*AIM OF THE EXERCISE*: Without skipping anything, transcribe the listing that follows.

RECORDS PROVIDED Block Start

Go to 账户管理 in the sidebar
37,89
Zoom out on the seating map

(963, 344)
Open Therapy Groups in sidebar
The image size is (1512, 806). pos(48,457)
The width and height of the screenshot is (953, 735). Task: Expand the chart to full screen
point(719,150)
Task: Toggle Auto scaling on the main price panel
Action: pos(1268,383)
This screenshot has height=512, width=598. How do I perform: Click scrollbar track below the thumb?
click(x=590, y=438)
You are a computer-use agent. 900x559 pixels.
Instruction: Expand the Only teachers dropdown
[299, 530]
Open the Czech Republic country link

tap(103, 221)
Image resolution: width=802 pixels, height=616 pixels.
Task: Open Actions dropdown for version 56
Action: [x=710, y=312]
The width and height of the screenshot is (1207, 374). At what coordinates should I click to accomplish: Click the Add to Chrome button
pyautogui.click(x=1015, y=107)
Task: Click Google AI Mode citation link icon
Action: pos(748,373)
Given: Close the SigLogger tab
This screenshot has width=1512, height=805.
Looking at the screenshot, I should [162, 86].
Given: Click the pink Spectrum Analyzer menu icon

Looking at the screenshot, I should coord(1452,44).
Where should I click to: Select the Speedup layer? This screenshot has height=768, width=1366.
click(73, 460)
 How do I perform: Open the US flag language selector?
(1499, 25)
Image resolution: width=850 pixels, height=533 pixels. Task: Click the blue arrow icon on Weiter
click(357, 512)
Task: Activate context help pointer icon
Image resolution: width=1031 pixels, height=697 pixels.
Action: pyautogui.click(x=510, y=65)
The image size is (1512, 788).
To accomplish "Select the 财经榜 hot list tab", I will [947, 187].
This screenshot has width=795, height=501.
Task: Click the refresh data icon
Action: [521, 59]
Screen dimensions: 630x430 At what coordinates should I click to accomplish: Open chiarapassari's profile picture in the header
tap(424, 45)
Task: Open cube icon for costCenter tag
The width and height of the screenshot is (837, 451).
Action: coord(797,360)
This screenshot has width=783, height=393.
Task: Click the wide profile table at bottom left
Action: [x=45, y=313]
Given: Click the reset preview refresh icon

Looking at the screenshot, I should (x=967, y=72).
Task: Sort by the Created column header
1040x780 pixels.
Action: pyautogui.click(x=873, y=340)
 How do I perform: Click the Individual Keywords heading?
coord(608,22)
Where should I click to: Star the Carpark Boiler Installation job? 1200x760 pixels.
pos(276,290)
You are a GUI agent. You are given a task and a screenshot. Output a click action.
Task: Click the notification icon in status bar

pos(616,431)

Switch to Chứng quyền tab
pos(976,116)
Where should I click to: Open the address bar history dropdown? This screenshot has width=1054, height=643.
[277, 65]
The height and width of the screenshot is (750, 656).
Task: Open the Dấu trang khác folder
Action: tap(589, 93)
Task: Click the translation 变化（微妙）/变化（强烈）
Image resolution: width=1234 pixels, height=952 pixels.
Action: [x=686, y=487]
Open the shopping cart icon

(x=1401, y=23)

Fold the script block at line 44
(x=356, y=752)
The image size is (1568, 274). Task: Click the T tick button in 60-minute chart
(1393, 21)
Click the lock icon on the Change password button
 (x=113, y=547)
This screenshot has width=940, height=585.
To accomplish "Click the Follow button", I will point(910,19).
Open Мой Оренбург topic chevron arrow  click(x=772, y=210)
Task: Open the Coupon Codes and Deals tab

RECORDS PROVIDED Block End

*EXPECTED OUTPUT*:
Go to 账户管理 in the sidebar
37,89
Zoom out on the seating map

(963, 344)
Open Therapy Groups in sidebar
The image size is (1512, 806). pos(48,457)
The width and height of the screenshot is (953, 735). Task: Expand the chart to full screen
point(719,150)
Task: Toggle Auto scaling on the main price panel
Action: pos(1268,383)
This screenshot has height=512, width=598. How do I perform: Click scrollbar track below the thumb?
click(x=590, y=438)
You are a computer-use agent. 900x559 pixels.
Instruction: Expand the Only teachers dropdown
[299, 530]
Open the Czech Republic country link

tap(103, 221)
Image resolution: width=802 pixels, height=616 pixels.
Task: Open Actions dropdown for version 56
Action: [x=710, y=312]
The width and height of the screenshot is (1207, 374). At what coordinates should I click to accomplish: Click the Add to Chrome button
pyautogui.click(x=1015, y=107)
Task: Click Google AI Mode citation link icon
Action: pos(748,373)
Given: Close the SigLogger tab
This screenshot has width=1512, height=805.
Looking at the screenshot, I should [162, 86].
Given: Click the pink Spectrum Analyzer menu icon

Looking at the screenshot, I should coord(1452,44).
Where should I click to: Select the Speedup layer? This screenshot has height=768, width=1366.
click(73, 460)
 How do I perform: Open the US flag language selector?
(1499, 25)
Image resolution: width=850 pixels, height=533 pixels. Task: Click the blue arrow icon on Weiter
click(357, 512)
Task: Activate context help pointer icon
Image resolution: width=1031 pixels, height=697 pixels.
Action: pyautogui.click(x=510, y=65)
The image size is (1512, 788).
To accomplish "Select the 财经榜 hot list tab", I will [947, 187].
This screenshot has width=795, height=501.
Task: Click the refresh data icon
Action: [521, 59]
Screen dimensions: 630x430 At what coordinates should I click to accomplish: Open chiarapassari's profile picture in the header
tap(424, 45)
Task: Open cube icon for costCenter tag
The width and height of the screenshot is (837, 451).
Action: coord(797,360)
This screenshot has width=783, height=393.
Task: Click the wide profile table at bottom left
Action: [x=45, y=313]
Given: Click the reset preview refresh icon

Looking at the screenshot, I should (x=967, y=72).
Task: Sort by the Created column header
1040x780 pixels.
Action: pyautogui.click(x=873, y=340)
 How do I perform: Click the Individual Keywords heading?
coord(608,22)
Where should I click to: Star the Carpark Boiler Installation job? 1200x760 pixels.
pos(276,290)
You are a GUI agent. You are given a task and a screenshot. Output a click action.
Task: Click the notification icon in status bar

pos(616,431)

Switch to Chứng quyền tab
pos(976,116)
Where should I click to: Open the address bar history dropdown? This screenshot has width=1054, height=643.
[277, 65]
The height and width of the screenshot is (750, 656).
Task: Open the Dấu trang khác folder
Action: tap(589, 93)
Task: Click the translation 变化（微妙）/变化（强烈）
Image resolution: width=1234 pixels, height=952 pixels.
Action: [x=686, y=487]
Open the shopping cart icon

(x=1401, y=23)

Fold the script block at line 44
(x=356, y=752)
The image size is (1568, 274). Task: Click the T tick button in 60-minute chart
(1393, 21)
Click the lock icon on the Change password button
 (x=113, y=547)
This screenshot has width=940, height=585.
To accomplish "Click the Follow button", I will point(910,19).
Open Мой Оренбург topic chevron arrow  click(x=772, y=210)
Task: Open the Coupon Codes and Deals tab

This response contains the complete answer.